With regard to Mr. Francis’ interview with Mr. Szögyényi, he said “It is impossible that Mr. Szögyényi could have said anything that implied an interference on the part of the Italian Government. Mr. Francis must have misunderstood him. You know he does not speak English very well; but he could not have said it, as it had not occurred. Oblige me on going from here to go to Mr. Szögyényi’s office and ask him what his recollection of this interview with Mr. Francis was.” I rather protested against seeking corroboration to his own words. He replied that he especially desired it, and begged me to go immediately from his office to Mr. Szögyényi before there could be any possibility of his seeing him or conversing with him. I replied that if he made an especial request that I would do so to gratify him. He said he was much oblighed to Mr. Bayard for calling his attention to the matter, as it was always desirable to have any such mistake rectified at once. Count Kalnoky also asked me to say to Mr.
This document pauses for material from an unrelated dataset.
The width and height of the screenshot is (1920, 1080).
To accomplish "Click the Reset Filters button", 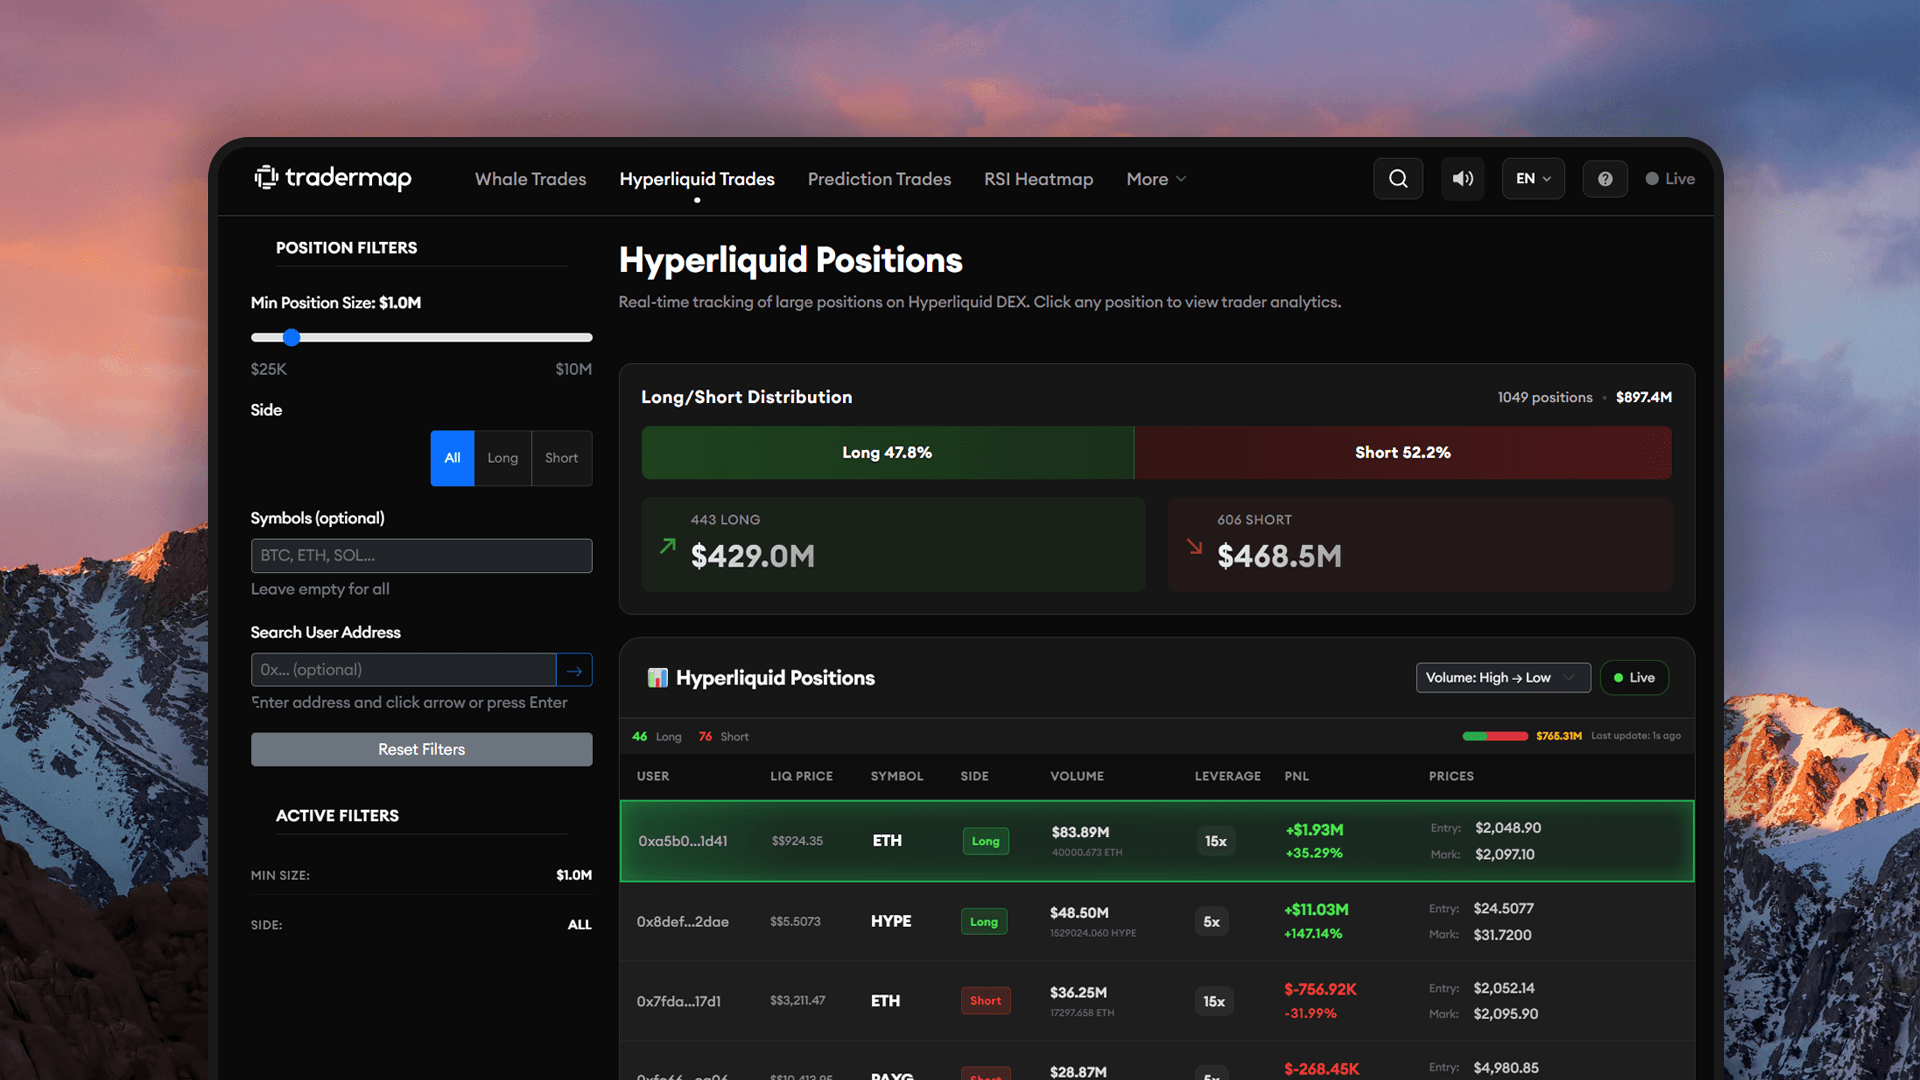I will (421, 748).
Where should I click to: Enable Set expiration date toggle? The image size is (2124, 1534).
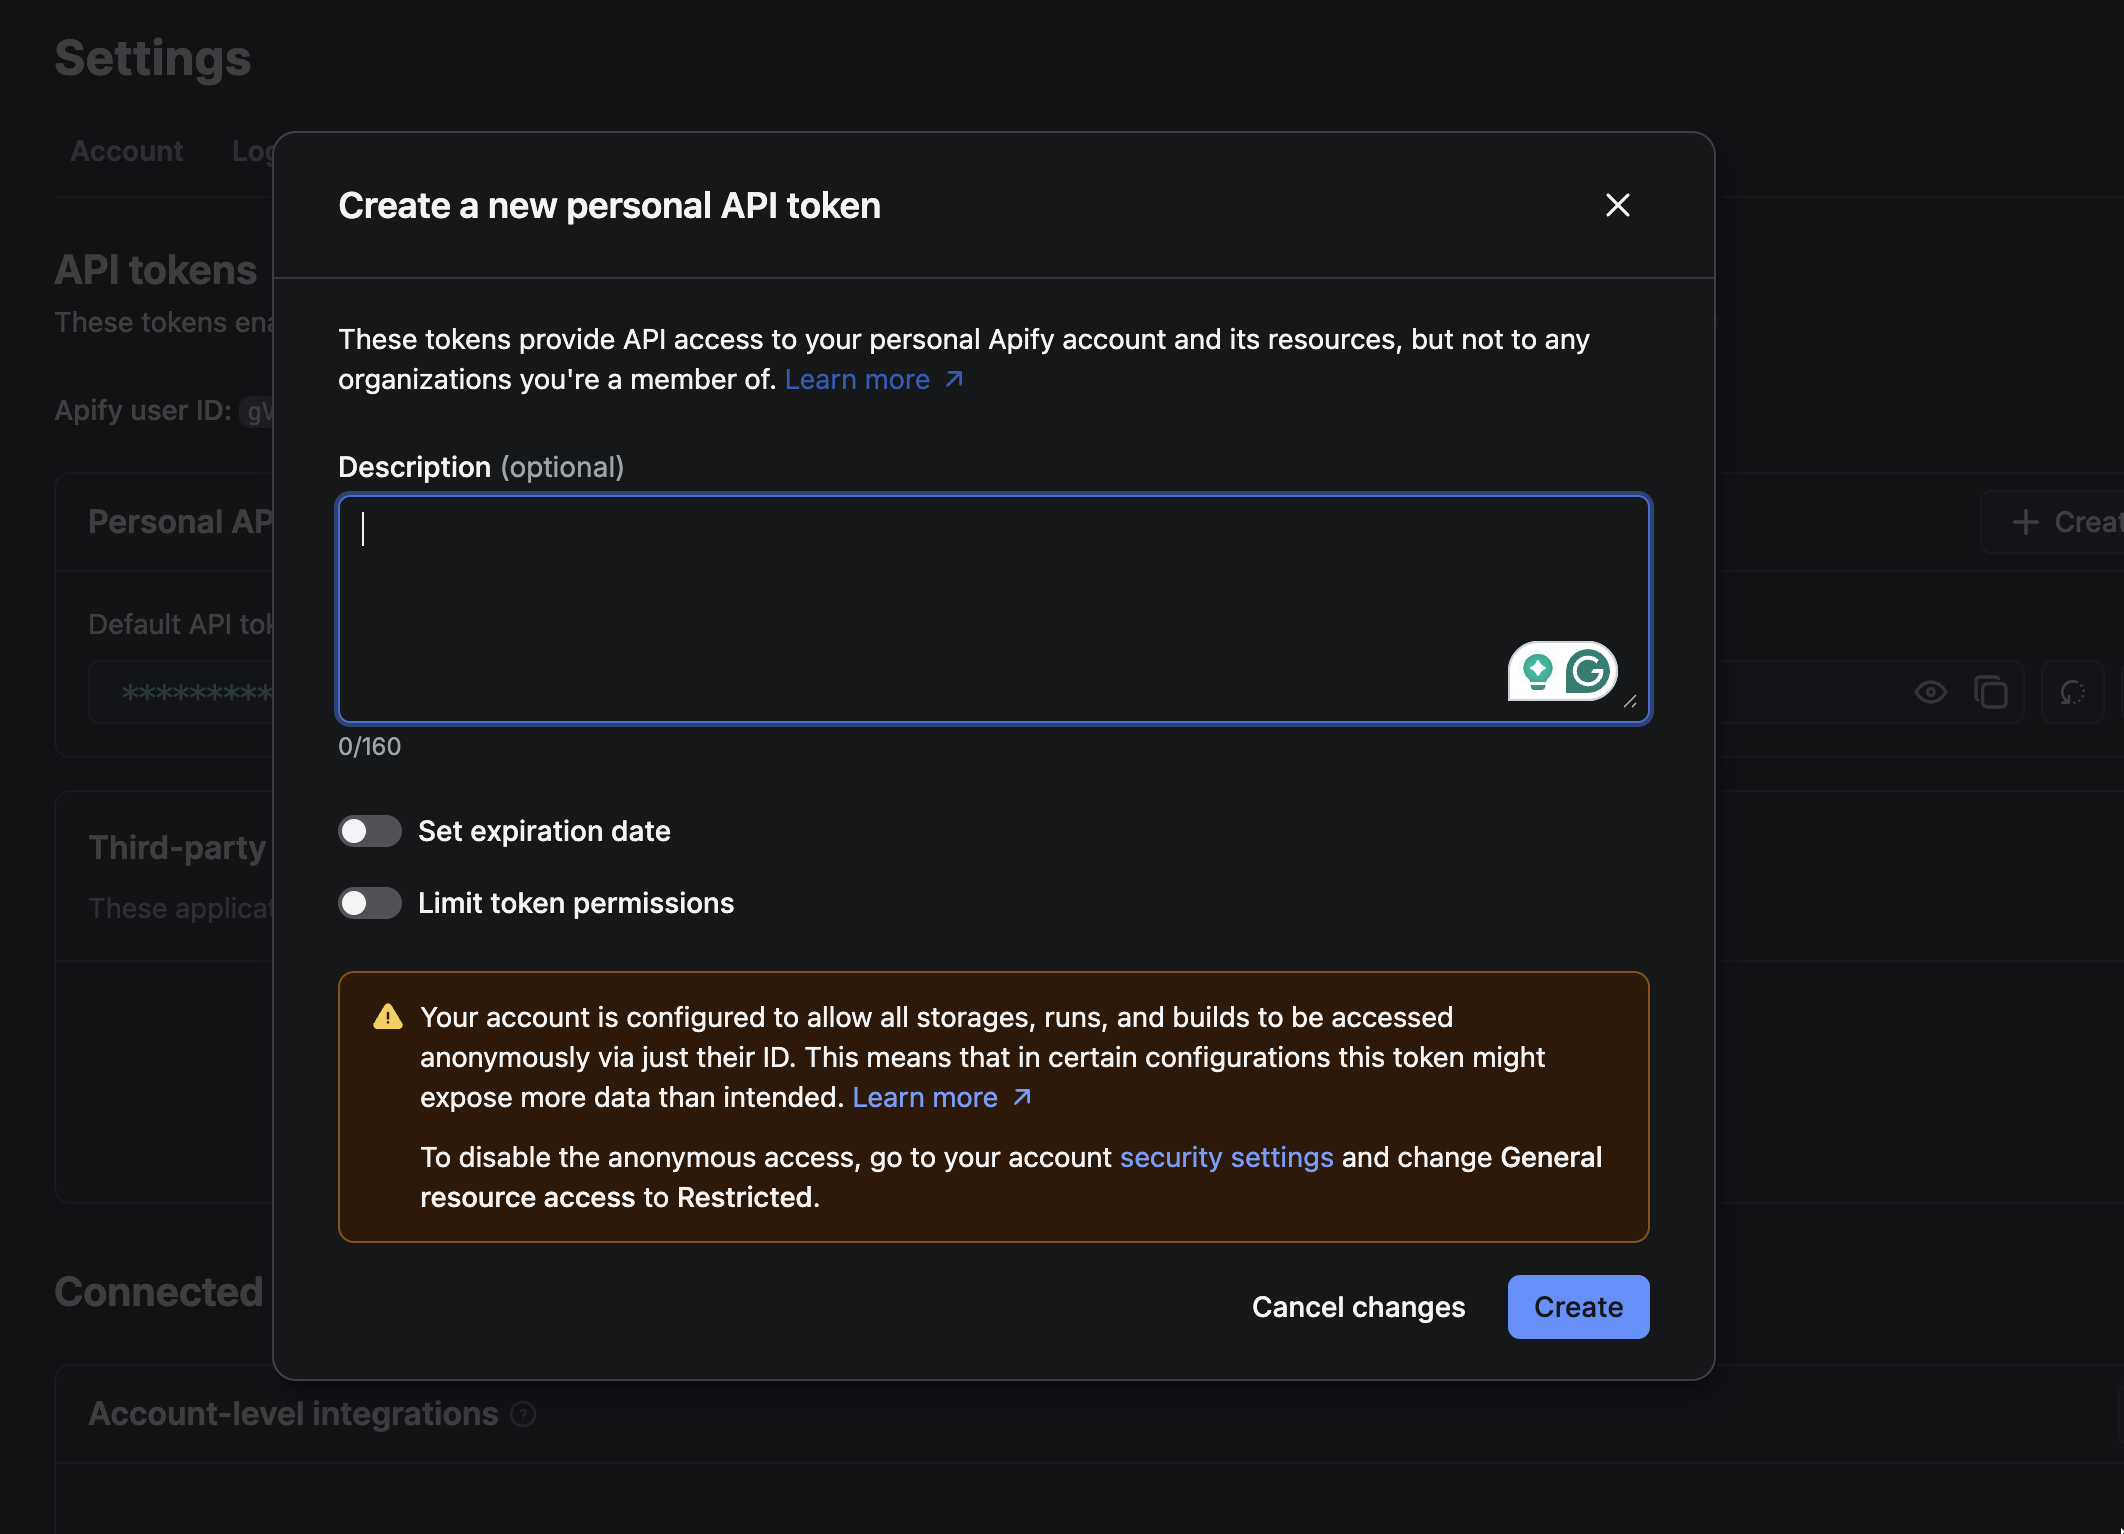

Bayard that he regretted exceedingly that any misunderstanding should exist between the two countries, and that it was foreign to his mind that any misunderstanding should grow out of what had occurred.

I then went, as requested, to see Mr. Szögyényi, who was not in his office when I sent ray card (his office is in a different part of the same building), but I was asked to wait, as he would not be absent long. On his return I told him the object of my visit, when he at once said Mr. Francis had misunderstood him; that, of course, he could not recollect the exact language of all the conversations he held, but that it was impossible that he should have said anything to Mr. Francis that would have given him to understand that the Italian Government was taking any part in the matter of Mr. Keiley’s reception, as it was not true. It must have been the fault of his bad English. He did recollect conversing with Mr. Francis on the subject, but when I asked him what I should tell Mr. Bayard he did say, he said he could not, of course, recollect exactly at that distance of time, but that Italy never had objected, and he could not have said anything that implied that it had. He begged me to explain how impossible the matter was to my Government, and again said that it must have been the fault of his English.

It transpired during the interview that he had seen Count Kalnoky since I had, as he asked me at the end of his explanation what Count Kalnoky had said on the subject. When I told him he had said exactly the same thing, he replied, “I am glad. I was with the count a few minutes ago, and he asked me if I had seen you; I said ‘No.’ He then said, ‘Mr. Lee is no doubt waiting now to see you, so go at once.’ I asked him what Mr. Lee wanted to see me about. Count Kalnoky replied, ‘Never mind; I do not wish to talk to you about it before you have seen him, and in that way perhaps influence the bent of your thoughts.’”

The remainder of the interview, being upon a different subject, I reserve for a separate dispatch.